Dowiedz się więcej o ciasteczkach cookie klikając tutaj

Czyje macki sięgną pod Las Kabacki?

26-09-2018 23:05 | Autor: Tadeusz Porębski
Właśnie mija równo 10 lat od uchwalenia przez Radę Warszawy miejscowego planu zagospodarowania przestrzennego (mpzp) obszaru Ursynów Południe Kabaty. Pomimo upływu dekady, jednostki organizacyjne w urzędzie miasta do dzisiaj nie stworzyły nawet koncepcji zagospodarowania trzech stref urbanistycznych na przedpolu Lasu Kabackiego.

A chodzi o crème de la crème stołecznych nieruchomości, obszar o powierzchni 9,82 ha, uzbrojony we wszelakie media, włącznie z "deszczówką", przygotowany do każdego rodzaju inwestycji, choć w mpzp nadano mu funkcję zieleni urządzonej oraz terenów sportu i rekreacji. Ten smakowity dla deweloperów tort to trzy strefy urbanistyczne oznaczone symbolami 31 ZP (US) o pow. 2,44 ha, 32 ZP (US) o pow. 5,11 ha oraz 33 ZP (US) o pow. 2,27 ha. Dominuje własność prywatna, ale miasto i ZDM mają w tych gruntach około 1/3 udziału.

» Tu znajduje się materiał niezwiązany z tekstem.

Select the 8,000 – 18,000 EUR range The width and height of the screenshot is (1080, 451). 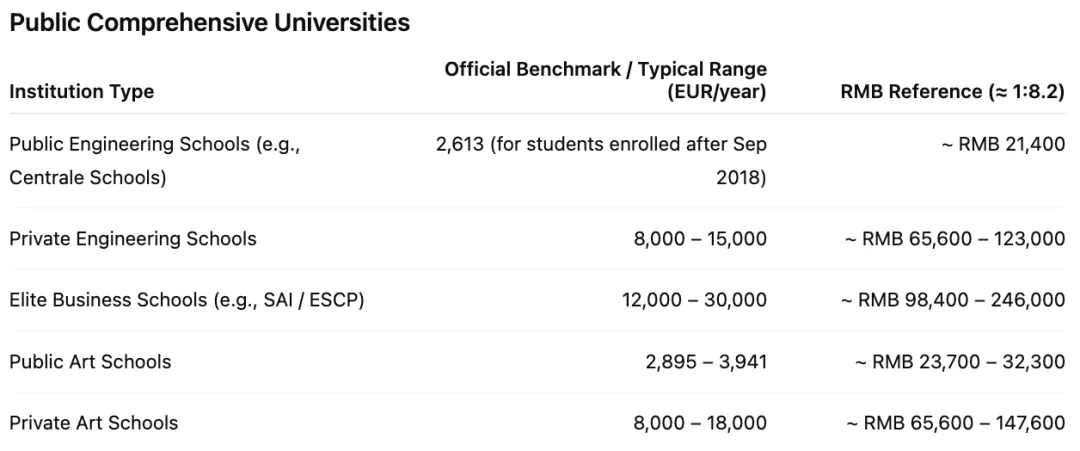point(700,423)
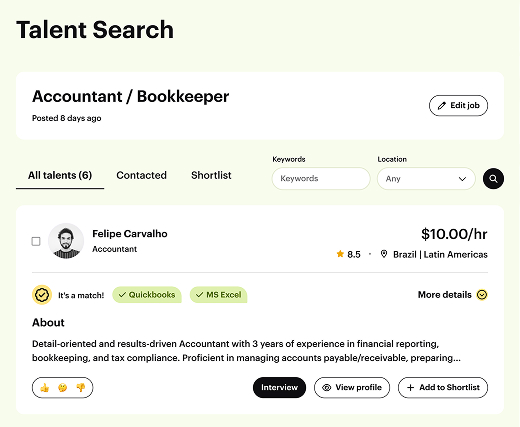Switch to the Contacted tab

[x=141, y=175]
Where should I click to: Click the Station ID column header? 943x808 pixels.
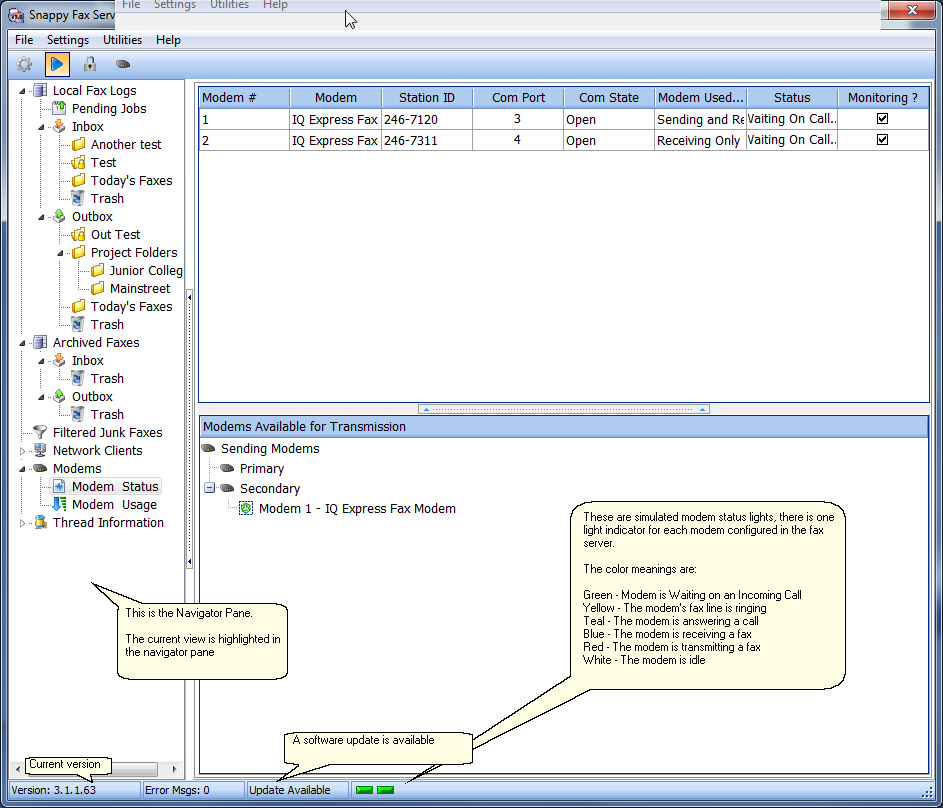click(x=426, y=97)
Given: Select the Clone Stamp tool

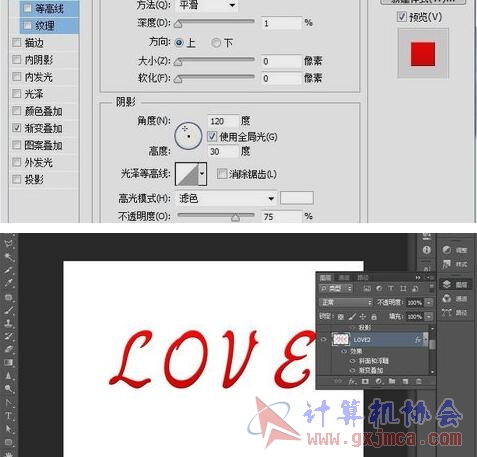Looking at the screenshot, I should pyautogui.click(x=9, y=323).
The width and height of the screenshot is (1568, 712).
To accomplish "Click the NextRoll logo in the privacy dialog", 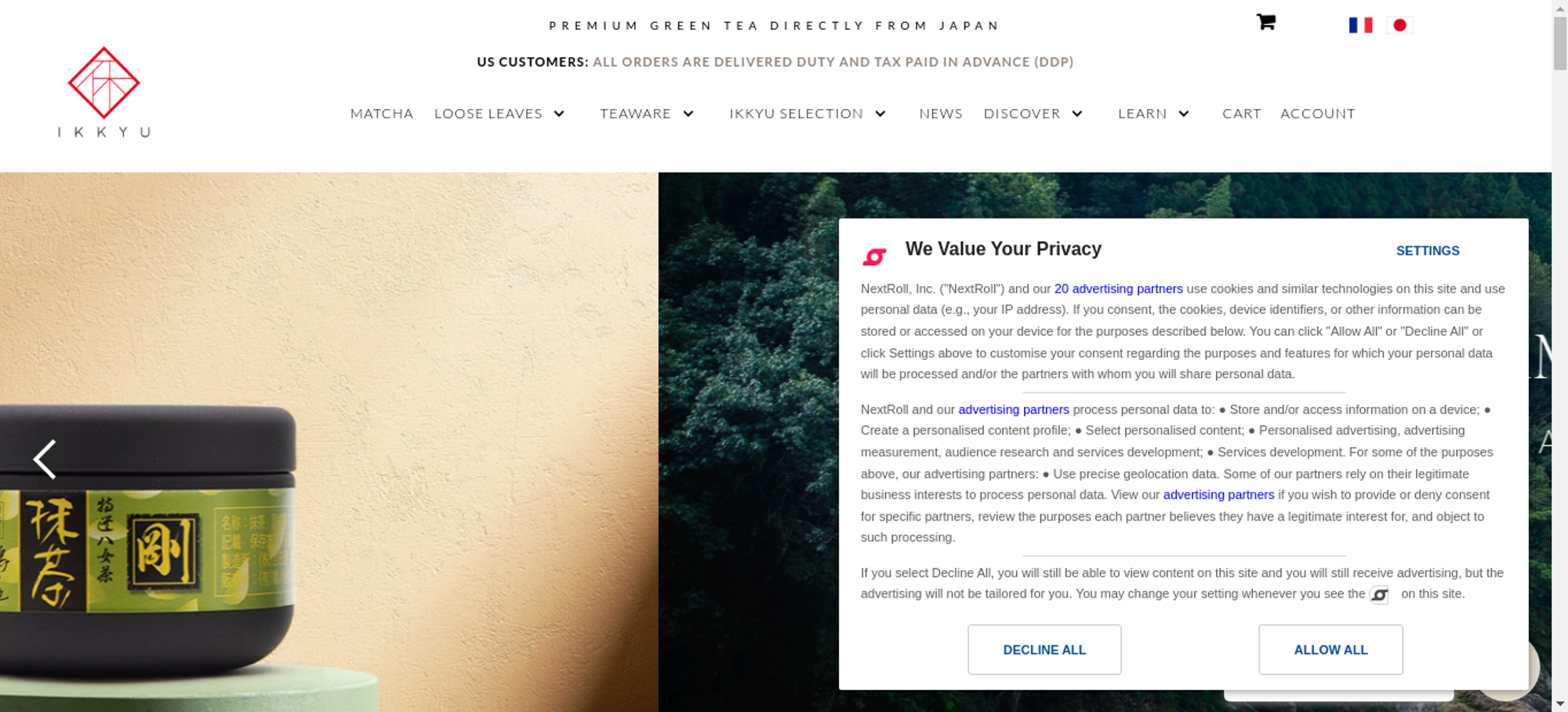I will pos(874,256).
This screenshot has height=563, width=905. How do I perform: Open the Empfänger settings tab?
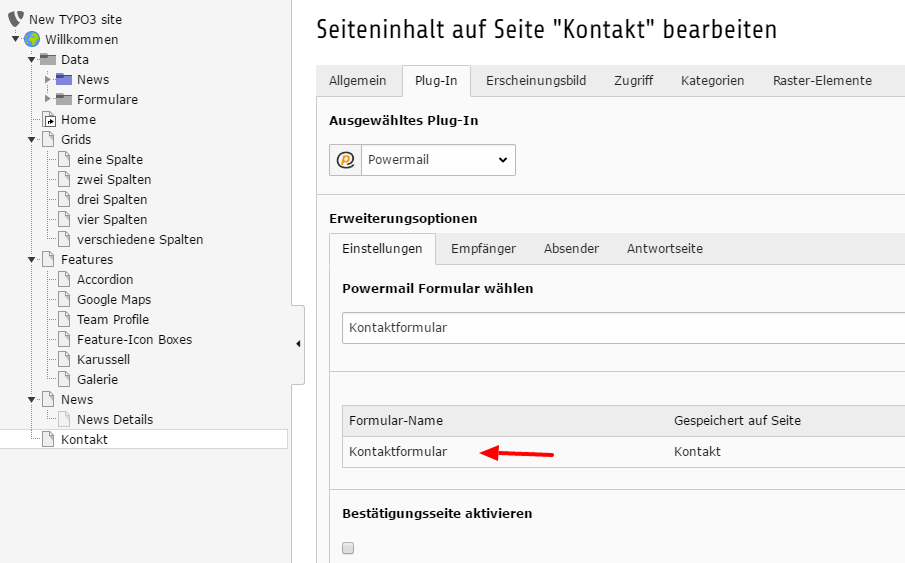[x=484, y=249]
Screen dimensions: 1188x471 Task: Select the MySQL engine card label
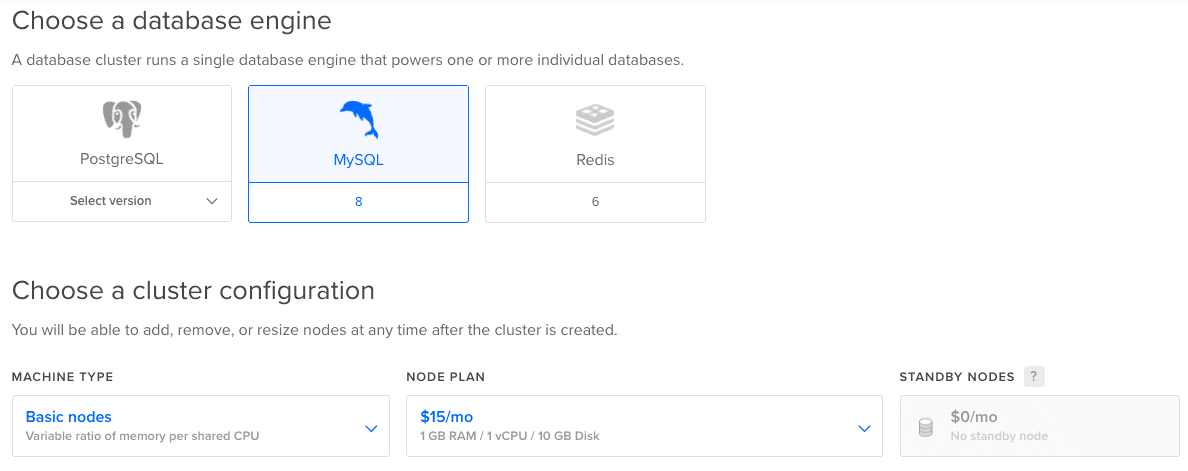pyautogui.click(x=358, y=161)
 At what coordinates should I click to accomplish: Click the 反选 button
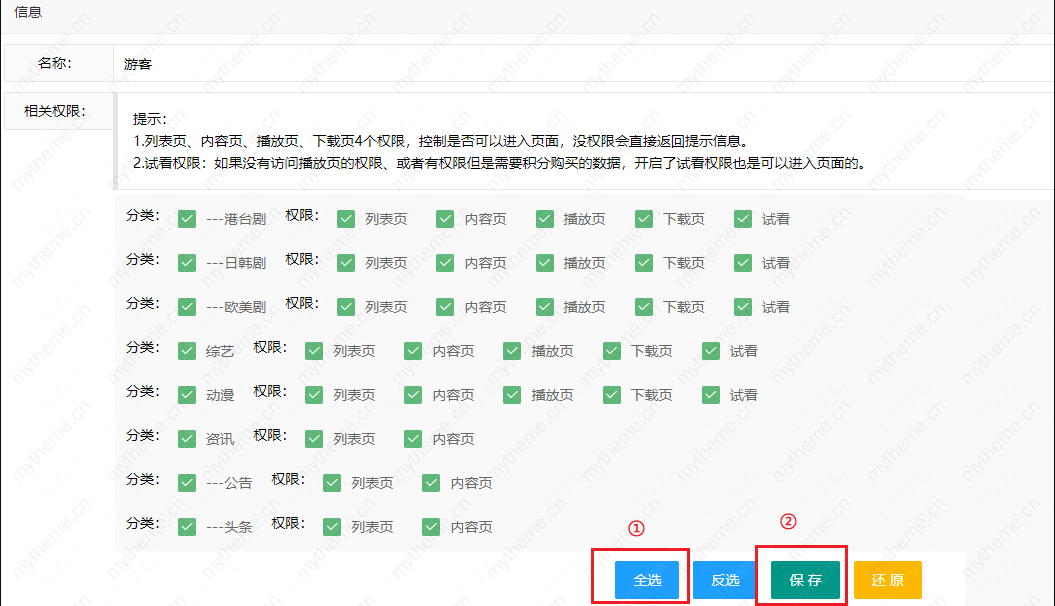click(x=725, y=580)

Ursynów budowano w latach siedemdziesiątych ubiegłego stulecia w ramach rządowego programu określającego nowe zasady polityki mieszkaniowej, która miała na celu poprawę trudnych warunków bytowych Polaków. Już od 1954 r. trwały poszukiwania źródeł finansowania przedsięwzięć mieszkaniowych poza budżetem państwa. Sięgnięcie po środki własne ludności wiązało się z powołaniem do życia spółdzielni mieszkaniowych, które miały wspierać państwo w prowadzeniu działalności inwestorskiej. Matką ursynowskich spółdzielni mieszkaniowych stała się założona w 1956 r. spółdzielnia „Politechnika”, która kilkanaście lat później otrzymała od państwa tereny inwestycyjne w obrębie dawnych wsi Ursynów i Imielin.

W latach sześćdziesiątych peerelowski rząd zatwierdził program budowy na tym terenie zespołu osiedli mieszkaniowych dla 140 tys. osób, określając ten rejon jako "południowe pasmo rozwojowe Warszawy". W planie ogólnym zamieszczono wytyczne, jakie miał spełniać projekt urbanistyczno – architektoniczny, narzucające warunki zabudowy dla Ursynowa Północnego i Południowego oraz Natolina Północnego i Południowego. W części południowej miała to być zabudowa kaskadowa wygaszająca – wraz ze zbliżaniem się do rezerwatu Las Kabacki – zabudowę intensywną. W planie ogólnym zagospodarowania przestrzennego Warszawy z 1992 r. przedpole Lasu Kabackiego oznaczone było symbolem MU–25 (budownictwo wielorodzinnego z funkcją usług w parterach). Plan stracił ważność w dniu 31 grudnia 2003 r. Po trzech latach "bezkrólewia" uchwalono "Studium uwarunkowań i kierunków zagospodarowania przestrzennego dla Warszawy", w którym zmieniono funkcję tego terenu na ZP US (zieleń parkowa z usługami sportowymi). Zapis ten podtrzymano w uchwalonym w 2008 r. mpzp obszaru Kabaty Południe.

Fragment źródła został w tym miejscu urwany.